Put every line of the entries, from the line containing "You are a computer-use" down to the end of the entries, into a JSON list of strings with one string per line, skipping blank lines and leaving out the pictures.

= RECORDS SHOWN =
☆ ☆ ☆ ☆ ☆
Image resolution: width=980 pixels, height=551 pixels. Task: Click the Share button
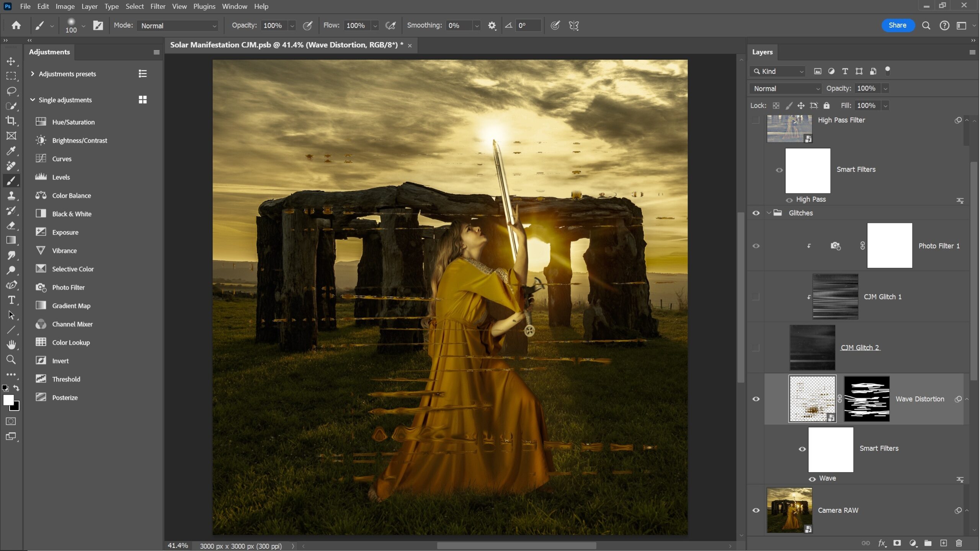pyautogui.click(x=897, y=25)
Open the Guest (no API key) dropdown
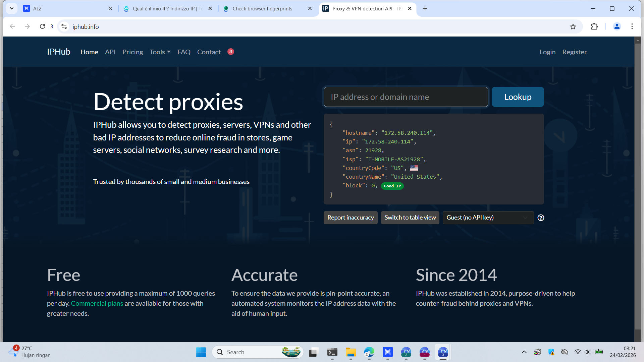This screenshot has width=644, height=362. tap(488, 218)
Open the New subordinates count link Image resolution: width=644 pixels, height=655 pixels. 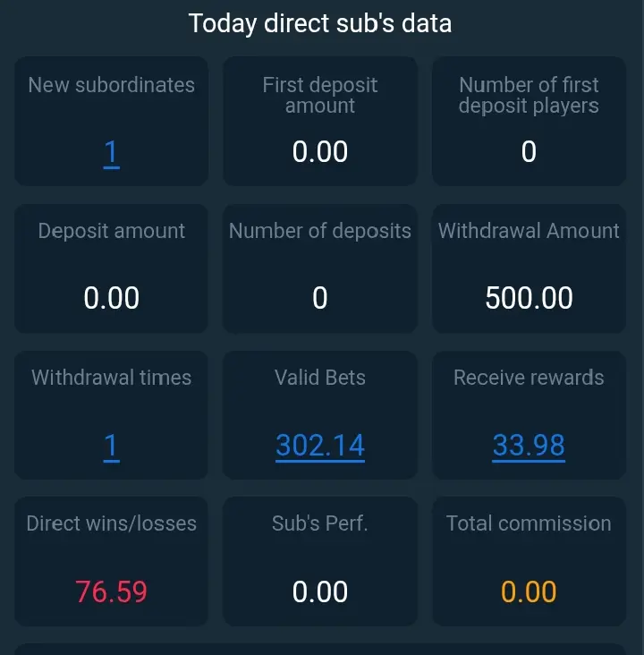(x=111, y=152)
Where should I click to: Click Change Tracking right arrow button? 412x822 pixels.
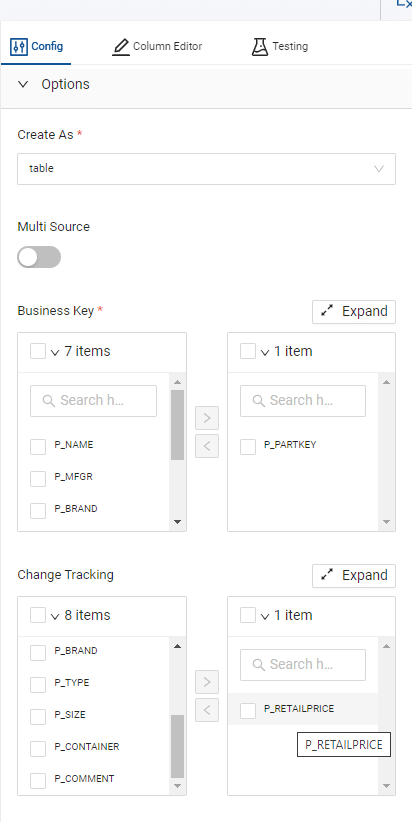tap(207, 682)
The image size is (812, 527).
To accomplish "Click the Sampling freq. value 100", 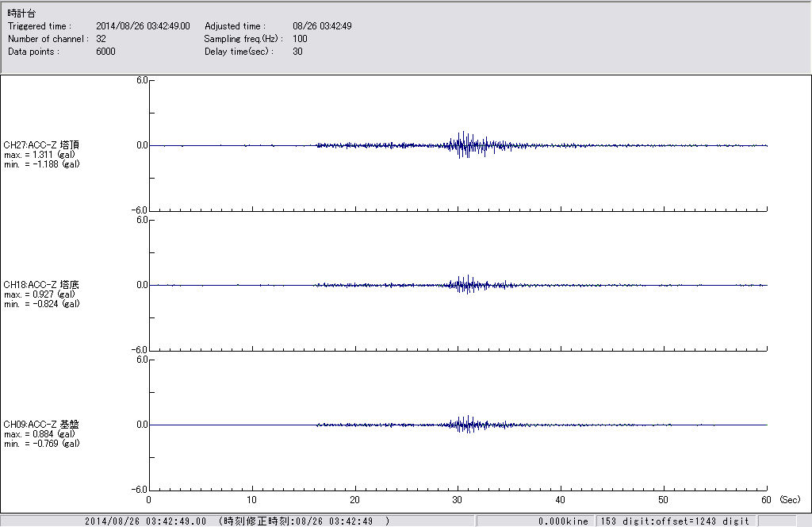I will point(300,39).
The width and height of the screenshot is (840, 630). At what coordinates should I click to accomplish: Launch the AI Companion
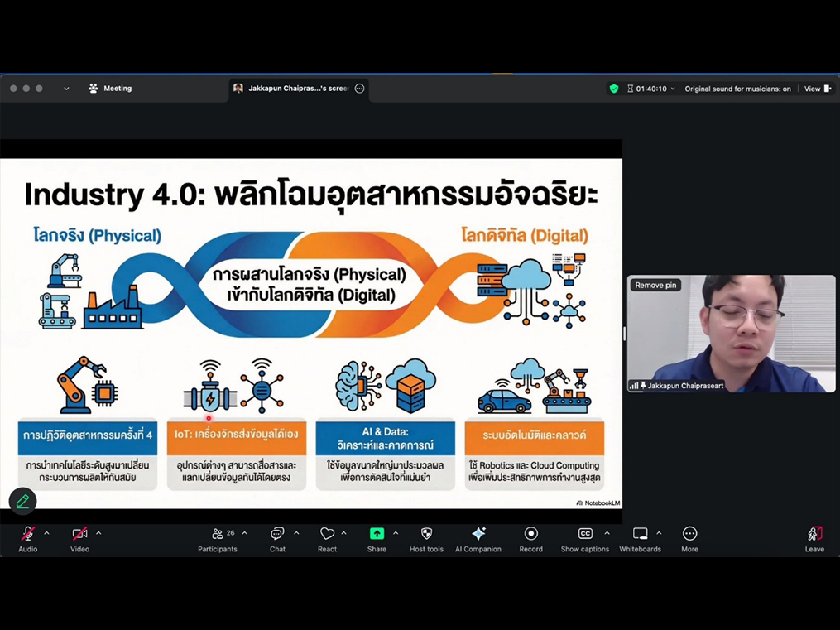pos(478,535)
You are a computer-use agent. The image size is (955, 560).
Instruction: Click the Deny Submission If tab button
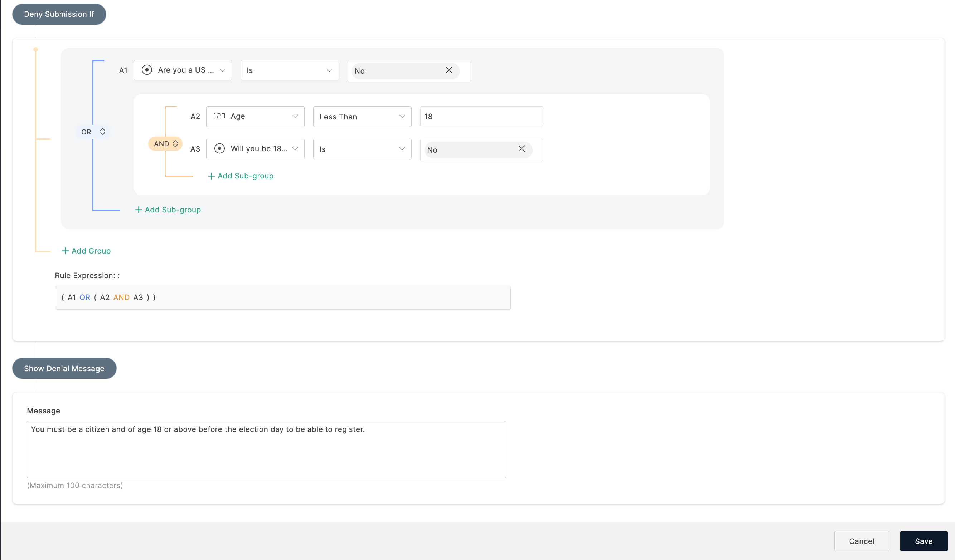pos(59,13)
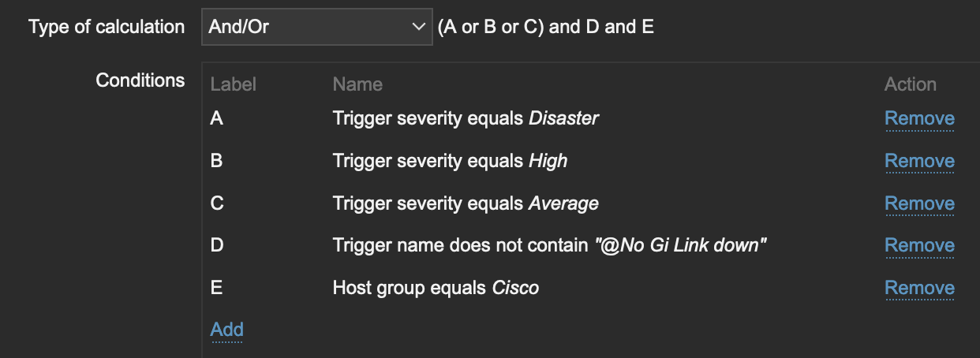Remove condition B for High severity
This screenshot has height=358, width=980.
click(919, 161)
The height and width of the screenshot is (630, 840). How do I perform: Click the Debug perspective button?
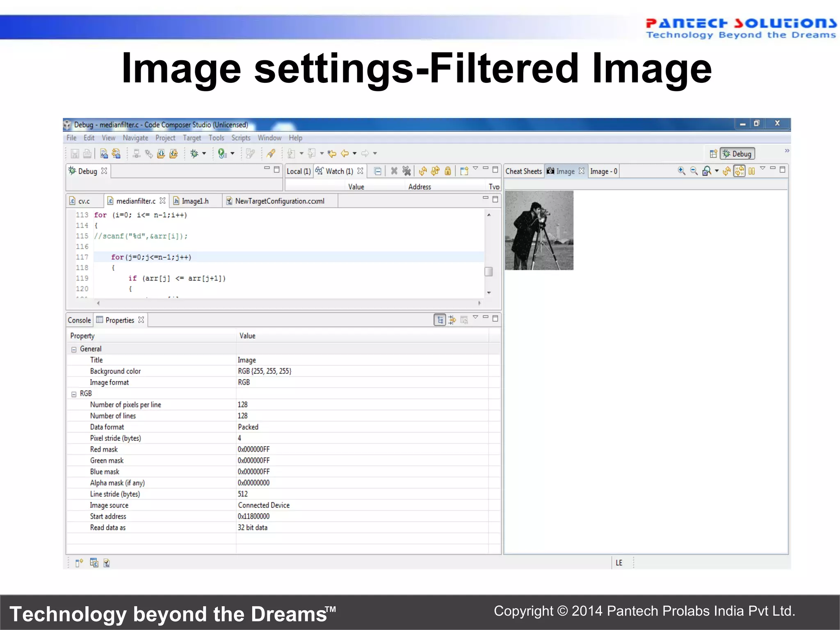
☆ ☆ ☆ ☆ ☆
= WRITTEN REPLY =
[
  "You are a computer-use agent. The image size is (955, 560).",
  "Instruction: Click the Deny Submission If tab button",
  "pos(59,13)",
  "Remove condition B for High severity",
  "This screenshot has height=358, width=980.",
  "click(919, 161)",
  "The height and width of the screenshot is (630, 840). How do I perform: Click the Debug perspective button?"
]